In 1998, when the district’s $3.5 billion bond measure was facing a tough battle for voter support, Fertitta posted “Vote Yes” on the marquee of every Station property.

“It was that kind of community support that made a difference,” Haldeman said.

Individual Station casinos also are known for adopting a local at-risk school and dispatching employees to serve as volunteers and mentors.

Last year the company donated more than $1 million to campuses. Fertitta Middle School, which opened in 2003, was named after the family patriarch.

John Kilduff, president of Bishop Gorman High School, described ­Fertitta as a “splendid man in every way.”

“He touched so many lives with his generosity and warmth, it’s hard to imagine we will see another like him,” Kilduff said. “There would be no new Bishop Gorman High School campus without the tremendous generosity and support of Frank and his family. He may have left us but his spirit lives on because of his sincerity and love of community.”

Over the years Fertitta and his family have contributed to the Nevada Cancer Institute, Opportunity Village, Catholic Charities of Southern Nevada, St. Jude Ranch and the Cleveland Clinic Lou Ruvo Center for Brain Health.

Larry Ruvo, the center’s founder and a longtime friend of Fertitta, said without Fertitta’s financial support, the center would not have had the success it currently enjoys.

“He had a passion for life. He had a passion for family, and he had something else — a passion for helping others,” Ruvo said. “He didn’t know any boundaries. He just knew when people needed help, he was there.”

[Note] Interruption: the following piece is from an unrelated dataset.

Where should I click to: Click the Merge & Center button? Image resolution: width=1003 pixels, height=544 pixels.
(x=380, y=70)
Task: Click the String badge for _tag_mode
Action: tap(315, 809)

Former Gov. Kenny Guinn said Fertitta never sought publicity for his philanthropic ventures and preferred to stay under the radar. “If he told you he was going to do something, all you needed was a handshake, and he would get it done,” Guinn said.

Fertitta is survived by his wife of 51 years, Victoria; daughter Delise Sartini; sons Frank Fertitta III and Lorenzo Fertitta; sisters Olivia Deppe and Linda Ramirez; and nine grandchildren, Blake Sartini II, Lorenzo Sartini, Sandra Sartini, Kelley-Ann Fertitta, Victoria Fertitta, Frank Fertitta IV, Lorenzo Fertitta Jr., Nicco Fertitta and Angelia Fertitta. He was preceded in death by his brother Joseph.

Funeral plans are pending.

Sun reporters Mary Manning, Emily Richmond and J. Patrick Coolican contributed to this story.